* SUPPLIED PASSAGE *
......
S – V – IO – DO → Martha (S) sent (V) chocolates (DO) to him (IO)
S – V – IO – DO → Teachers provide students with knowledge.
S – V – IO – DO → Teachers (S) provide (V) knowledge (DO) to students (IO)
S – V – IO – DO → News programs show us current events.
S – V – IO – DO → News programs (S) shows (V) current events (DO) to us (IO)
S – V – IO – DO → You deliver her parcel.
S – V – IO – DO → You (S) delivers (V) parcel (DO) to her (IO)
Pattern 5: Subject – Linking Verb – Subject Complement (Adjective) (S-LV-SC A)
In some sentence structures, we use linking verbs and adjectives to provide descriptions. In this instance, you can use the S-LV-SC (A) pattern.
The flowers are colorful.
→ The flowers (S) are (LV) colorful (SC-A)
Candies are sweet.
→ Candies (S) are (LV) sweet (SC-A)
Farmers are industrious.
→ Farmers (S) are (LV) industrious (SC-A)
Internet connection is fast.
→ Internet connection (S) is (LV) fast (SC-A)
You are reliable.
→ You (S) are (LV) reliable(SC-A)
Things to remember:
A linking verb is a verb that connects the subject with a noun or adjective describes it.
......
Dataset excerpts:
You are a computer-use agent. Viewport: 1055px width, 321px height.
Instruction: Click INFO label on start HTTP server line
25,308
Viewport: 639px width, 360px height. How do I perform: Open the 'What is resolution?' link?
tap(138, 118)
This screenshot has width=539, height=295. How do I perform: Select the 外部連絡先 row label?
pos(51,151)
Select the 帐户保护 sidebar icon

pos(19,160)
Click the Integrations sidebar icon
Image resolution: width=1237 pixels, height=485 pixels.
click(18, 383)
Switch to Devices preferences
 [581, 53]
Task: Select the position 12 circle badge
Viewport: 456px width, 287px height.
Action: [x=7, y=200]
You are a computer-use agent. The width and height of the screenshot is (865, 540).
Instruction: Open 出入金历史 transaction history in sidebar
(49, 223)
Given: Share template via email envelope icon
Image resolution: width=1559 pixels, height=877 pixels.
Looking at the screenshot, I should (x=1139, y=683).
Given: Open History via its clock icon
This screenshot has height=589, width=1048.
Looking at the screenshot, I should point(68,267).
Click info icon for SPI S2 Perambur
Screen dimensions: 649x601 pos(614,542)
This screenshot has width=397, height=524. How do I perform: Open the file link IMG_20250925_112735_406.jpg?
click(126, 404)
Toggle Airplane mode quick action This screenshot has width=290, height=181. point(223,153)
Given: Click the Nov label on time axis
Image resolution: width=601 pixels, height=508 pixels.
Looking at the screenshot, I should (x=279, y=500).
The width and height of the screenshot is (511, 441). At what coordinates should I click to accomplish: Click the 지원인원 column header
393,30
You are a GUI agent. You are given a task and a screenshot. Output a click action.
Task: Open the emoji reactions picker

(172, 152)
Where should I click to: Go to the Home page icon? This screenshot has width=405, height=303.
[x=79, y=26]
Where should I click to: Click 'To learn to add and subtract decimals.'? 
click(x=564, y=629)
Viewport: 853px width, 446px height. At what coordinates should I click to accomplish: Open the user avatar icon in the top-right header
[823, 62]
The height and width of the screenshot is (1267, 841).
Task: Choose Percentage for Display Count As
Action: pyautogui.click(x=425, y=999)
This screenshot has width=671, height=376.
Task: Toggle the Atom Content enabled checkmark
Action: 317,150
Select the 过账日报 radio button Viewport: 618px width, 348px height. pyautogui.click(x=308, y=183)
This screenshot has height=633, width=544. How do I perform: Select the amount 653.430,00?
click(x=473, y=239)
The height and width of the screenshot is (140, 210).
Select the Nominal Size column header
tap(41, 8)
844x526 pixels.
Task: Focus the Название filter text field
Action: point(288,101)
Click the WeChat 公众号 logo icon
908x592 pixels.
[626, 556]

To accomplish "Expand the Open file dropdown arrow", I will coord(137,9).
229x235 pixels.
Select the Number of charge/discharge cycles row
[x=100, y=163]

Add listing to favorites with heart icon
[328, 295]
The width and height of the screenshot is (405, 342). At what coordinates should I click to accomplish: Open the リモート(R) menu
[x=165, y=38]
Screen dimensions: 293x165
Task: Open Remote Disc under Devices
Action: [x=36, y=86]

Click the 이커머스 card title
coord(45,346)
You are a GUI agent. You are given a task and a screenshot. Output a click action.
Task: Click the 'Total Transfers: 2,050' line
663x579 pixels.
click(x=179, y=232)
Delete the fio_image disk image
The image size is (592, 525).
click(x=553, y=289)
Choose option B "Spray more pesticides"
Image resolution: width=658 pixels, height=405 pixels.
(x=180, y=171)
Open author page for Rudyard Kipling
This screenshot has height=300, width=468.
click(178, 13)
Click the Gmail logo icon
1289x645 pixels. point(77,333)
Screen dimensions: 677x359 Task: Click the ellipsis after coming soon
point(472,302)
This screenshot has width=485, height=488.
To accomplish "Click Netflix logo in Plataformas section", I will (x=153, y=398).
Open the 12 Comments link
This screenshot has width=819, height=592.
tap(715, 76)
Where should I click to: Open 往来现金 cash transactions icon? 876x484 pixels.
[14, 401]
......
* AIM OF THE EXERCISE *
Pick up the lesson on English sentence patterns after its final line and continue writing it. The records have no connection to the lesson on English sentence patterns.

* OUTPUT FOR THIS EXERCISE *
A subject complement is a word or group of words that follows a linking verb. It completes the meaning of the subject by renaming or describing it.
Pattern 6 – Subject – Verb – Object – Objective Complement (Adjective) (S-V-O-OC A)
Other sentences include a complement to their object by using an adjective. The appropriate word order for this is S-V-O-OC (A).
Martha considers the report valid.
→ Martha (S) considers (V) the report (O) valid (OC-A)
The supervisor found the raw materials defective.
→ The supervisor (S) found (V) the raw materials (O) defective (OC-A)
Online learning makes education accessible.
→ Online learning (S) makes (V) education (O) accessible (OC-A)
The expert declares the artifacts genuine.
→ The expert (S) declares (V) the artifacts (O) genuine (OC-A)
Critics rated the survey invalid.
→ Critics (S) rated (V) the survey (O) invalid (OC-A)
Things to remember:
An objective complement is a word or group of words that compliment the direct object. It describes or makes a judgment about the object.
Asking questions is part of communicating. When asking questions, you use interrogative sentences. You will notice that even in this kind of sentence the subject-verb-object pattern will still be followed. Question words and auxiliary verbs are used in these sentences, and they are placed before the subject.
Pattern 7: Auxiliary verb + Subject + Verb (AV-S-V)
In some questions, we typically ask about the action of the person. In this case, you will use the AV-S-V pattern.
Can you cook?
→ Can (AV) you (S) cook(V)
Did she come?
→ Did (AV) she (S) come (V)
Is he joining?
→ Is (AV) he (S) joining (V)
Shall I wait?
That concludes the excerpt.